Naomi Mitchison era una grande sostenitrice e amica di Tolkien, motivo per cui mi sono detta che leggere questo libro poteva essere una buona idea; e poi ci sono i draghi, le creature fantastiche che preferisco (insieme agli unicorni).
Il libro lo si può dividere in due modi differenti, a seconda del metodo che si preferisce adottare.
Possiamo prendere in considerazione la crescita della protagonista, individuando così quattro archi narrativi, che partono da quando Halla è in fasce fino alla sua età adulta.
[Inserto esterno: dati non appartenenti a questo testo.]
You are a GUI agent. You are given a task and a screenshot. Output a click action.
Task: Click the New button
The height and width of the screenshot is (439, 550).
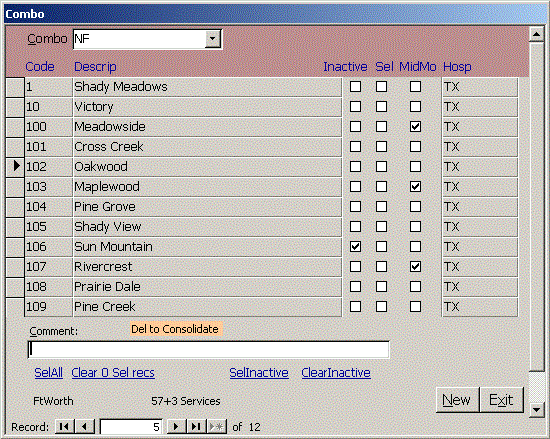(457, 400)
Oppure in due; la prima dedicata ad una protagonista fortemente convinta di essere un drago, che ha trascorso tutta la sua vita in una grotta, lontana dal mondo umano e dalla civiltà, desiderosa di vendicare la morte dell'unico padre abbia mai avuto e che parte in cerca di aiuto e consulto verso le dimore più lontane dei draghi più anziani; e la seconda, dove assistiamo alla crescita interiore di Halla, che lentamente prende coscienza di se, della sua vera natura, del mondo degli uomini che le appartiene, che conosce e rivaluta la civiltà tanto disprezzata dai draghi e di conseguenza da lei.
Una protagonista privata dei più basilari concetti umani, a cui viene insegnato l'amore per l'oro, più che per i propri "simili", i quali si portano rispetto l'un l'altro sulla base delle ricchezze accumulate.
Sebbene cresca come un drago, Halla ci mostra fin da subito che nessuno può sfuggire alla propria vera natura, mostrandosi spesso più umana di quanto lei stessa non vorrebbe.
Purtroppo ho trovato la narrazione pesante, a partire dalla seconda parte molto confusionaria anche, tant'è che inizialmente lasciai la lettura incompleta. Le descrizioni dei luoghi le ho trovate accurate, lo stesso non si può dire per quelle dei personaggi, a cui non viene dato alcuno spessore.
È senza dubbio un romanzo senza troppe pretese, una fiaba più che altro, di altri tempi e magari adatta a far sognare i più piccoli. Sicuramente il mio essere fuori target ha influito molto, così come le altissime aspettative; ma di Tolkien ce n'è solo uno.